Without a tightly controlled, segmented network, iSCSI traffic and usage is likely to "leak" out of the data center. It's dangerous to allow PCs to access iSCSI devices from other parts of the network. One of the first things I did when testing an iSCSI array was to mount a LUN on my laptop over wireless Ethernet. Although functional, this type of connectivity is a security nightmare. Therefore, limit the reach of the IP SAN to the data center.

Follow these policies
If you're considering deploying iSCSI, you should follow these policies:

• Build a SAN, not a LAN. Treat iSCSI just as you would treat FC. Build a dedicated network for storage, and don't share switches or network cards between storage and other network traffic.
• Divide and conquer. Use ACLs and other LUN masking techniques to limit access to iSCSI LUNs to only valid clients.
• Lock the door. Use a separate, strong CHAP password for each iSCSI client and consider changing the passwords periodically.
• Restrict management. Use role-based security and accounting in management applications; limit even your own access to avoid accidents; and build a separate firewalled subnet for management interfaces.
• Encrypt data. Consider using client-based encryption to protect data across the network and on the disk, but be careful with your encryption keys.

				Policy vs. practicality
				Security policies shouldn't be so difficult to administer that they're ignored. Put another way, security measures must not be so extreme as to encourage non-compliance. For example, the management of IP Security (IPsec) keys is one area where practicality might outweigh security. Unless an automated key management system is in place, the headache of tracking keys could cause the system to be bypassed altogether. Similarly, enforcing both strong passwords and requiring frequent password changes often leads people to adopt a system of sequential passwords or, even worse, of leaving unsecured passwords on slips of paper or in computer files. Adopting a policy of strong passwords or one of frequent changes is often preferable to trying to enforce both.

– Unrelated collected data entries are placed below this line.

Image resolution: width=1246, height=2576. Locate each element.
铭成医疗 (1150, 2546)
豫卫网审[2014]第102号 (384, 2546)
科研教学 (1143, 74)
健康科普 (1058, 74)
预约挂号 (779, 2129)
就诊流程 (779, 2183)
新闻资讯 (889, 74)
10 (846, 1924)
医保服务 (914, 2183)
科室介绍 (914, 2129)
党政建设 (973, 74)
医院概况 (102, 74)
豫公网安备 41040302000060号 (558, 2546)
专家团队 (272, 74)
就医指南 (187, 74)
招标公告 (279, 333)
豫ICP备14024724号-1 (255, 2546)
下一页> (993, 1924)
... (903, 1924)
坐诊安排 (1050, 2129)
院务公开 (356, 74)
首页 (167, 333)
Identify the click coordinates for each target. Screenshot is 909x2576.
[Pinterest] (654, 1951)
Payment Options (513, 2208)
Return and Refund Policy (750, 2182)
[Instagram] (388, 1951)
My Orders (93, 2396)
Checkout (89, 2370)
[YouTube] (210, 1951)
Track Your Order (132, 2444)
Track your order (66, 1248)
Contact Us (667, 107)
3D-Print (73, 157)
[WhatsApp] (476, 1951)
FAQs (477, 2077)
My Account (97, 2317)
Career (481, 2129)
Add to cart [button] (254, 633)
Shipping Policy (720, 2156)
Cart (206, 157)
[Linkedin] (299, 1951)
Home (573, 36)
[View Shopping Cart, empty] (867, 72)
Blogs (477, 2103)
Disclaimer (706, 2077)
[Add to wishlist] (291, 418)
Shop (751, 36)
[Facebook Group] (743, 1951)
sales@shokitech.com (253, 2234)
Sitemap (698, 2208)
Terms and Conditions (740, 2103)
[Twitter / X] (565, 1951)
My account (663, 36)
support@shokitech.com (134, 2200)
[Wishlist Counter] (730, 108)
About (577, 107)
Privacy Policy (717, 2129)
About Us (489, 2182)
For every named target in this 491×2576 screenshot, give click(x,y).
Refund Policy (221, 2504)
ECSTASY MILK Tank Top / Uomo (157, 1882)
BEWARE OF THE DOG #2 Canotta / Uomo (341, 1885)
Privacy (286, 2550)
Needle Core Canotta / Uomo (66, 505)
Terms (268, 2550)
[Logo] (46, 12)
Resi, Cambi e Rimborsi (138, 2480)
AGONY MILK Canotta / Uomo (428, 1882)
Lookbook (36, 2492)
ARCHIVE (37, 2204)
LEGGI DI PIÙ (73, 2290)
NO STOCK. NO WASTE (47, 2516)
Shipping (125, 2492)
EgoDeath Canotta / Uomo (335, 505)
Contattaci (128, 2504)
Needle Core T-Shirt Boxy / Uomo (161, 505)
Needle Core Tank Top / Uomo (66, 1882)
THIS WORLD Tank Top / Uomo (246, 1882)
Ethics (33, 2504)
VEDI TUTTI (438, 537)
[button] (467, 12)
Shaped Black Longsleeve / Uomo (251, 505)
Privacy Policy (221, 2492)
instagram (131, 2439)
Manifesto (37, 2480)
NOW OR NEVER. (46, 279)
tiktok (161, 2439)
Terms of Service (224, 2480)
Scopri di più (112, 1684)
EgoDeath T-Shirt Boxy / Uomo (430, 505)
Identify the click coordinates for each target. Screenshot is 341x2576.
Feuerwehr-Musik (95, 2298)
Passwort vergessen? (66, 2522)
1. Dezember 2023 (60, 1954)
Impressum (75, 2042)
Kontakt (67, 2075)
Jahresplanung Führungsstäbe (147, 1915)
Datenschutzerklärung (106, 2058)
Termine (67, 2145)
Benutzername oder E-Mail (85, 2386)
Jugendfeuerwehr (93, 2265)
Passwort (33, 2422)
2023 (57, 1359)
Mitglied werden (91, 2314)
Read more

These policies aren't difficult to adopt, but care should be taken to ensure that they're easy to administer. If it becomes burdensome to apply security policies, they may be circumnavigated or ignored (see Policy vs. Practicality, this page). Adding storage devices that aren't networked with FC to the SAN yields dividends, including improved disk utilization and enhanced stability with more systems using enterprise-class hardware. There's also more flexibility to provision storage devices where they're most needed and to deploy advanced features like array-based replication, mirroring and clustering. The key is facing the fact that security is a critical factor in all storage architectures, whether they are based on FC or IP and Ethernet.